Le maintien de l’article 1, quasi inchangé, marque cette volonté d’affirmer son autorité sur l’école.  » Dans le respect de la loi n° 83634 du 13 juillet 1983 portant droits et obligations des fonctionnaires , par leur engagement et leur exemplarité, les personnels de la communauté éducative contribuent à l’établissement du lien de confiance qui doit unir les élèves et leur famille au service public de l’éducation. Ce lien implique également le respect des élèves et de leur famille à l’égard de l’institution scolaire et de l’ensemble de ses personnels.  » Le texte parait bien anodin et général et l’ajout du début de la première phrase renforce encore ces caractères. Mais l’étude d’impact de la loi, un document officiel remis aux parlementaires révélé par le Café pédagogique le 12 décembre, montre précisément la volonté d’utiliser cet article pour controler l’expression des enseignants sur les réseaux sociaux.

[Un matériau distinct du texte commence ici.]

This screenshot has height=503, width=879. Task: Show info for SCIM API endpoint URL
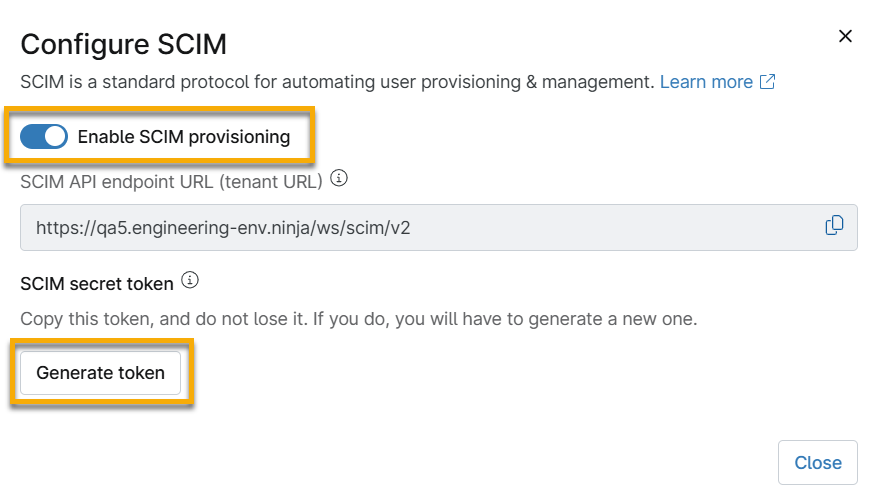tap(339, 179)
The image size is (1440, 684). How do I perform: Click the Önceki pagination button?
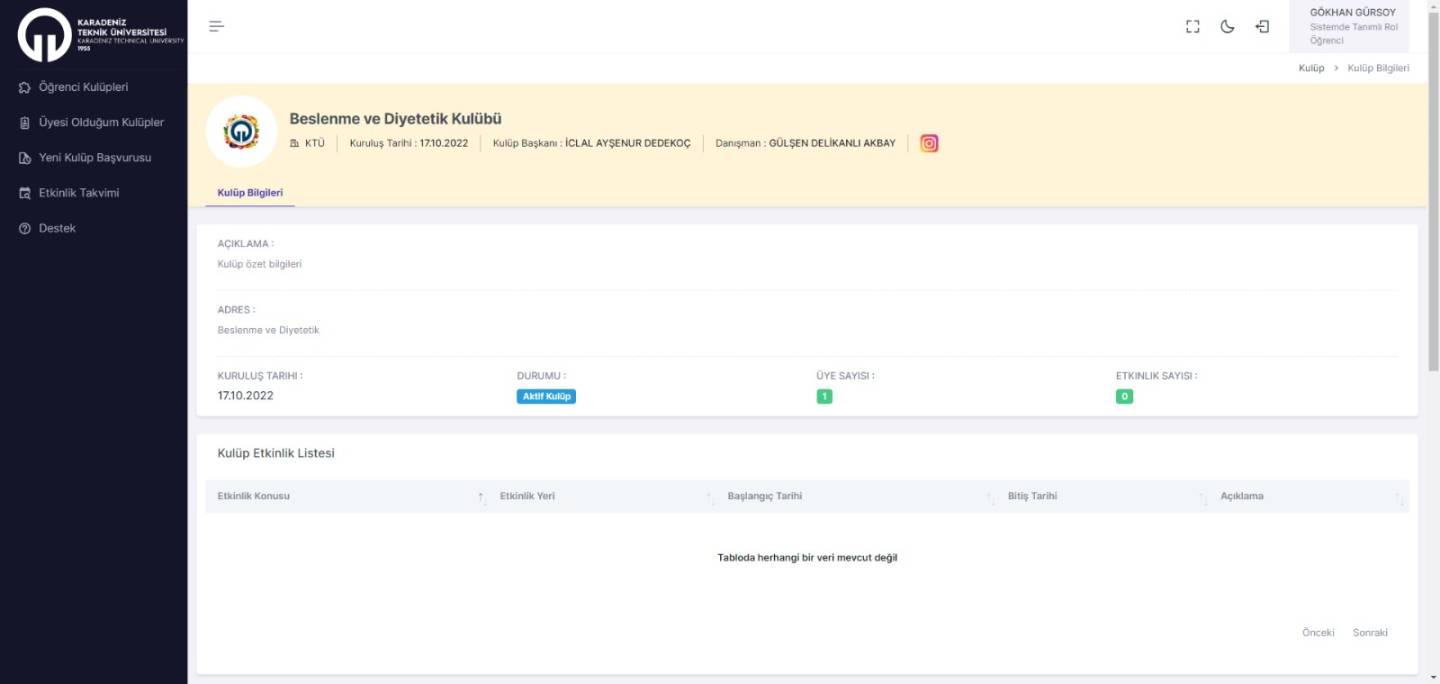(1317, 632)
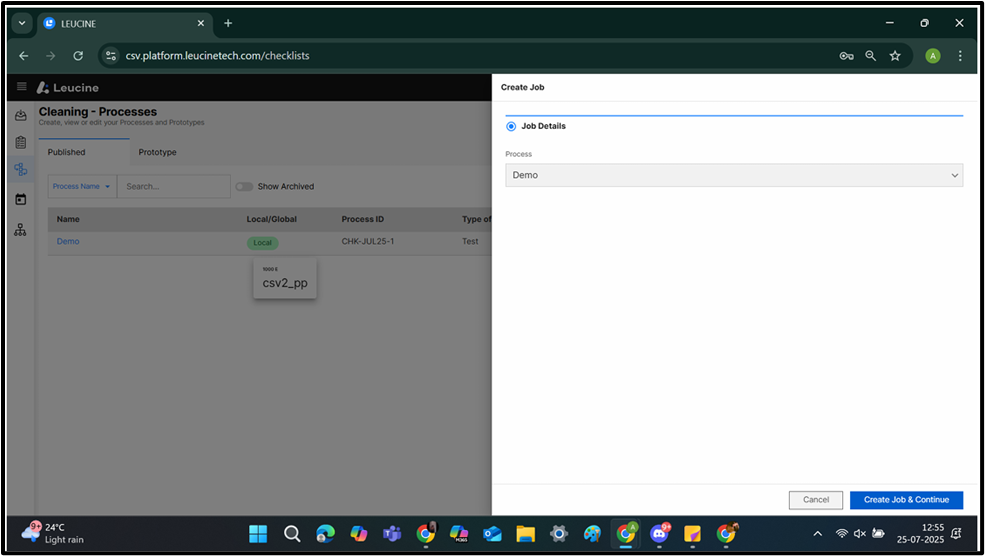Select the process flow icon in sidebar
The image size is (985, 556).
tap(21, 171)
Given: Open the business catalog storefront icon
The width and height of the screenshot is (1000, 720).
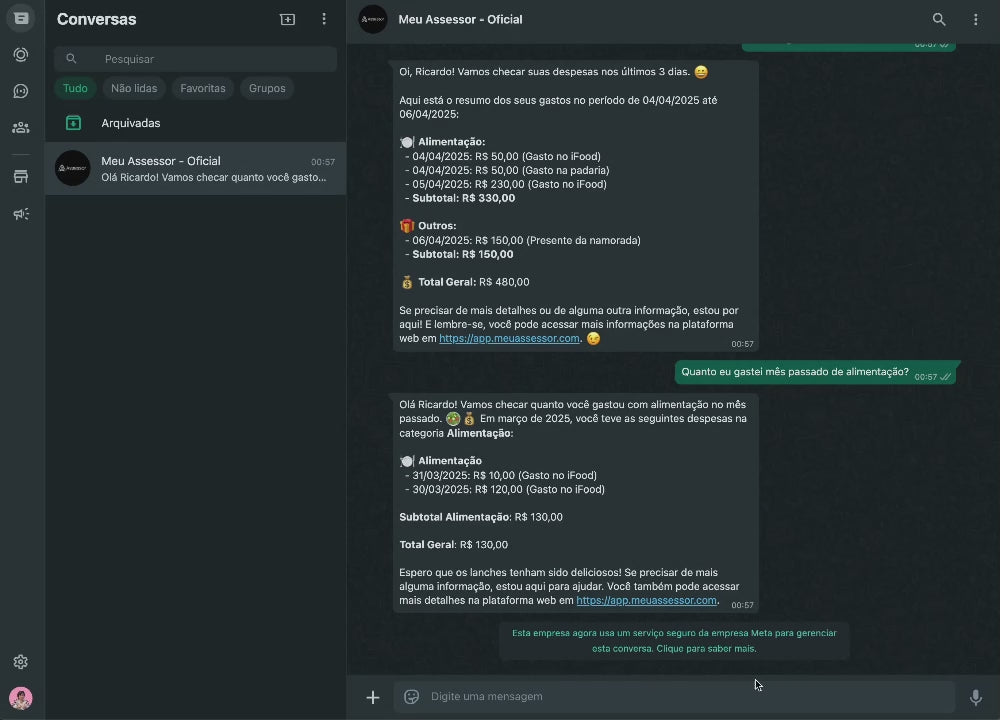Looking at the screenshot, I should tap(21, 177).
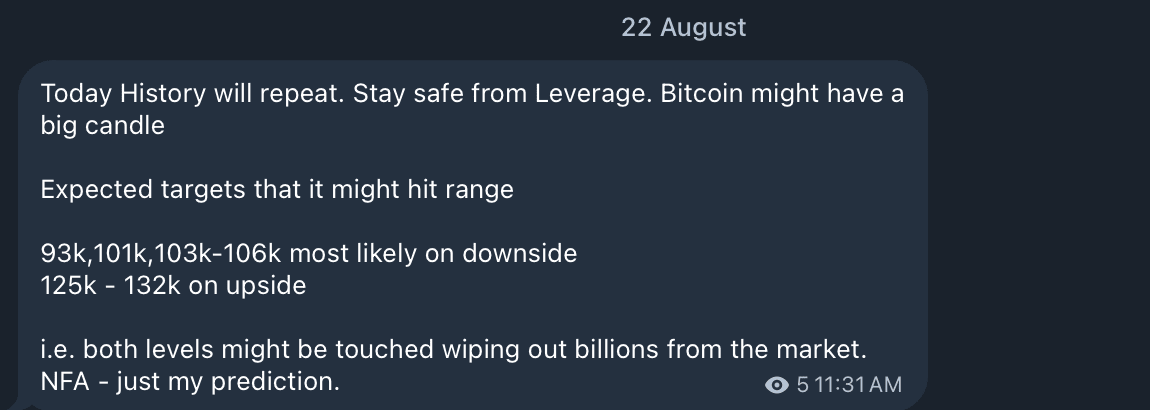This screenshot has height=410, width=1150.
Task: Select the line starting i.e. both levels
Action: (453, 349)
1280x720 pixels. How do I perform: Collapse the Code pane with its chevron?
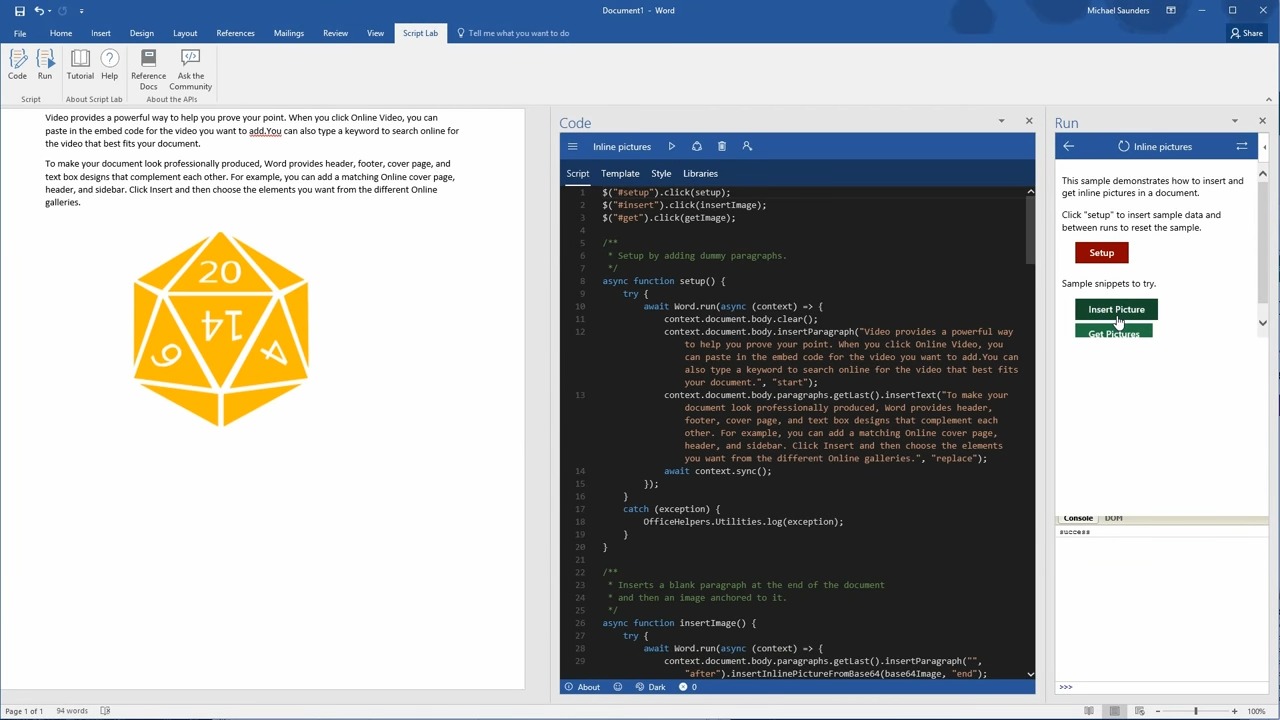1001,121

JM BLanquer avait promis une réécriture enlevant toute ambiguité. La rapporteure du projet également. Au final le texte est maintenu. Ce qui donne à penser que les intentions sont restées les mêmes. Plusieurs députés sont intervenus pour obtenir une autre rédaction en vain.

L’école du socle

Un autre point va impacter directement la vie des enseignants. Un amendement déposé par une élue de la majorité, C Rilhac, approuvé par le ministre, crée des « établissements des savoirs fondamentaux ». Ces écoles du socle réunissent en un seul nouvel établissement un collège et une ou des écoles. Le regroupement est décidé sans avis des enseignants et l’avenir des directeurs d’école n’est pas précisé si ce n’est que le principal du collège, qui devient le nouveau supérieur hiérarchique des enseignants des 1er et 2d degré, est doté d’un directeur adjoint.

La réforme territoriale

La réforme territoriale aura aussi des conséquences immédiates pour les enseignants. Le ministre a obtenu le droit de faire des ordonnances en ce domaine; Autrement dit il fera ce qu’il veut. JM Blanquer a annoncé vouloir revenir sur la réforme prévue. Il va maintenir les rectorats actuels qui devaient disparaitre dans les mois à venir, avec des recteurs en titre. Mais, comme l’ont bien vu les députés Reiss et Hetzel (LR), il n’y aura pas de véritables recteurs. En effet la réforme présentée par JM Blanquer accorde un pouvoir hiérarchique au recteur de région académique sur les autres recteurs. Les services rectoraux seront réorganisés pour devenir ceux de la région académique , quelque soit la ville qui les abrite. Interrogé par M Hetzel, le ministre ne confirme pas que chaque recteur aura un budget. Les recteurs devraient avoir d’autant moins de pouvoir que le ministre va renforcer l’autorité des Dasen pour installer une gestion de proximité. L’échelle académique actuelle est certes maintenue, peut-être pour étouffer les inquiétudes. Mais la gestion se fera au dessus et en dessous de ce niveau par le recteur de région académique et les Dasen. Cela aura sans doute des conséquences directes sur les enseignants quand il s’agira de négocier des seuils d’ouverture ou des dédoublements, voire à terme décider les affectations.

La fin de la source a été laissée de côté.